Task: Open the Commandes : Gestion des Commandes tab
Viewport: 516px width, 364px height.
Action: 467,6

--

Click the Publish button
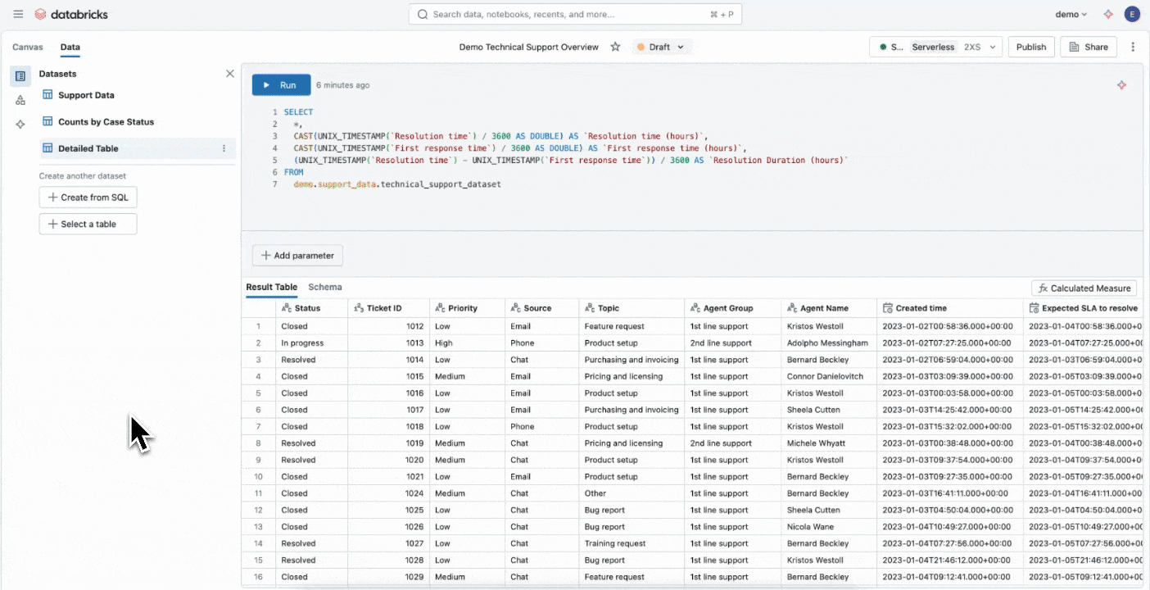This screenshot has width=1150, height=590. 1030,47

...

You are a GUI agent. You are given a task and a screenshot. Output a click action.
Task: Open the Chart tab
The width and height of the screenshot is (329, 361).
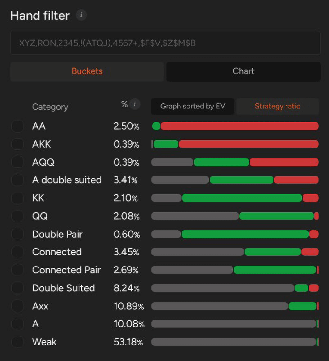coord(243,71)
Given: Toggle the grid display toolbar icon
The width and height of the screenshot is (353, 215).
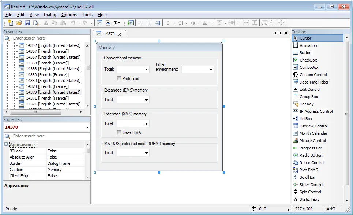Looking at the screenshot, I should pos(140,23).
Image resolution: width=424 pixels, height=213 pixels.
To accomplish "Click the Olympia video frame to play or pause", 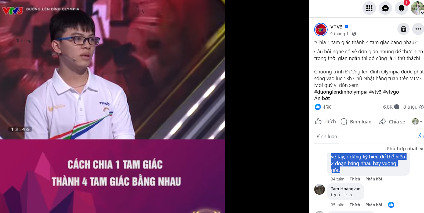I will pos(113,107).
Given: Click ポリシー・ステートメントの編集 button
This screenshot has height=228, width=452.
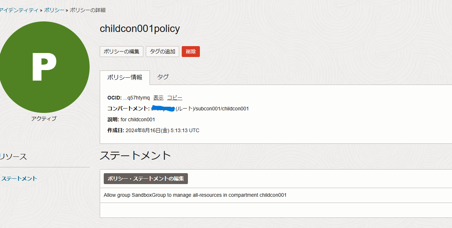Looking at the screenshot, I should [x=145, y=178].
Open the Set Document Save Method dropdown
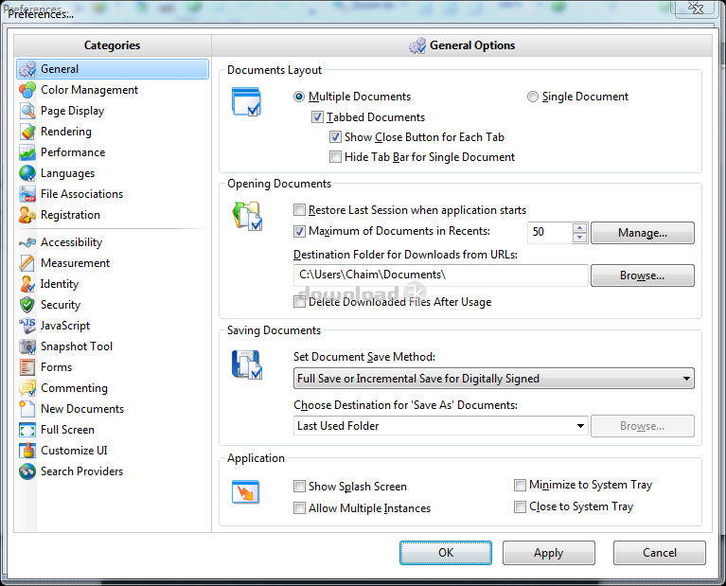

## [TASK TO CARRY OUT]
If a line above holds the string "Open", return it as it stands.

## [ANSWER BOX]
Task: Open the Commandes : Gestion des Commandes tab
Task: Open the Chart tab
Open the Set Document Save Method dropdown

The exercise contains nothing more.